After an Election Commission review, a notice is sent out to the “movers” asking them to verify their address, which they must do so within 30 days. The Election Commission sent out notices last October to 234,000 voters, but decided not to act on the removal of non-responders until after the 2020 election.
According to state law, “If the elector no longer resides in the municipality or fails to apply for continuation of registration within 30 days of the date the notice is mailed, the clerk or board of election commissioners shall change the elector’s registration from eligible to ineligible status.”
Voters in Wisconsin can always re-register later, if they haven’t done so already at their new address, including on Election Day itself.
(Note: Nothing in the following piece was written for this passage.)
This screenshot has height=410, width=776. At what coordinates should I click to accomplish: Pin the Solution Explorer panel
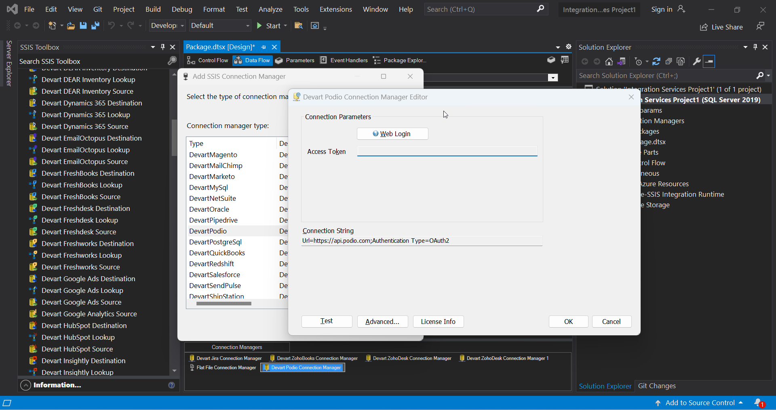point(755,47)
As a result of a lawsuit filed by WILL last November, the commission was ordered to remove the voter registrations of those identified as having relocated. A subsequent motion from WILL caused Judge Paul Malloy of Ozaukee County to hold WEC in contempt for defying his order and fined the individual members of WEC who voted against compliance.
Despite no clear vote in favor of an appeal by WEC, Wisconsin Attorney General Josh Kaul appealed Malloy’s decision. The Appeals Court in January issued a stay of Malloy’s order when the Wisconsin Supreme Court failed to take up the case directly.
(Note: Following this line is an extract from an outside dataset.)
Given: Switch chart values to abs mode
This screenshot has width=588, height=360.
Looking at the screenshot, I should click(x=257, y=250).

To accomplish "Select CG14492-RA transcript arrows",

WILL explains in the brief to the Appeals Court in Madison why WEC’s decision to delay the removal of the registrations could have a harmful effect on the upcoming elections.
“…the Defendants are enabling a voter who has actually moved to vote in at least two elections at the old address, quite possibly for a candidate in a district where the voter no longer resides and they are allowing absentee ballots to be requested in the names of persons who are no longer eligible to vote at their registered address,” WILL states in the brief.
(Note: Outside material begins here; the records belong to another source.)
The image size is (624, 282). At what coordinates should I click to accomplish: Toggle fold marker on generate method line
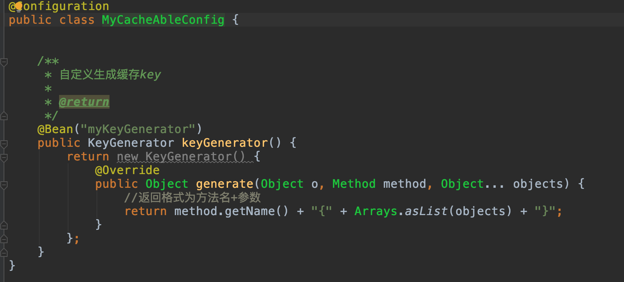[4, 185]
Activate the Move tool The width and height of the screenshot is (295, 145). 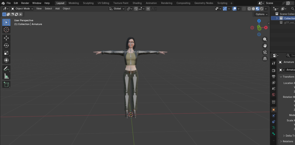(x=6, y=38)
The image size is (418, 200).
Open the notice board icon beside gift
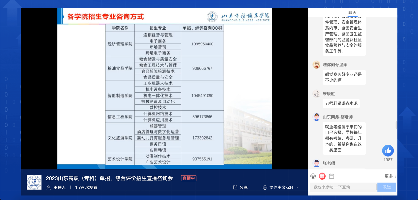pyautogui.click(x=331, y=176)
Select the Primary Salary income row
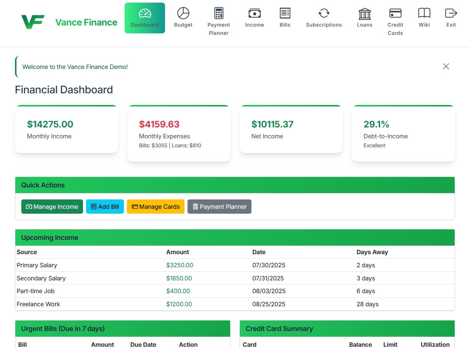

The brief filed by WILL is also dismissive of the claim of some Democratic members of the Commission that WEC is not bound by the statute to remove the voter registrations since the statute predated the formation of WEC.
“Creating a new body of commissioners charged with that same duty to maintain the statewide list did not implicitly repeal that obligation. Indeed, WEC assumed it and its own behavior reflects that,” WILL stated. “Indeed, the absurdity of the arguments it must make to evade this legal obligation – contending that, while it ‘maintains’ the rolls, it need not change them or keep them accurate – reflects the fact that its position here just will not write.”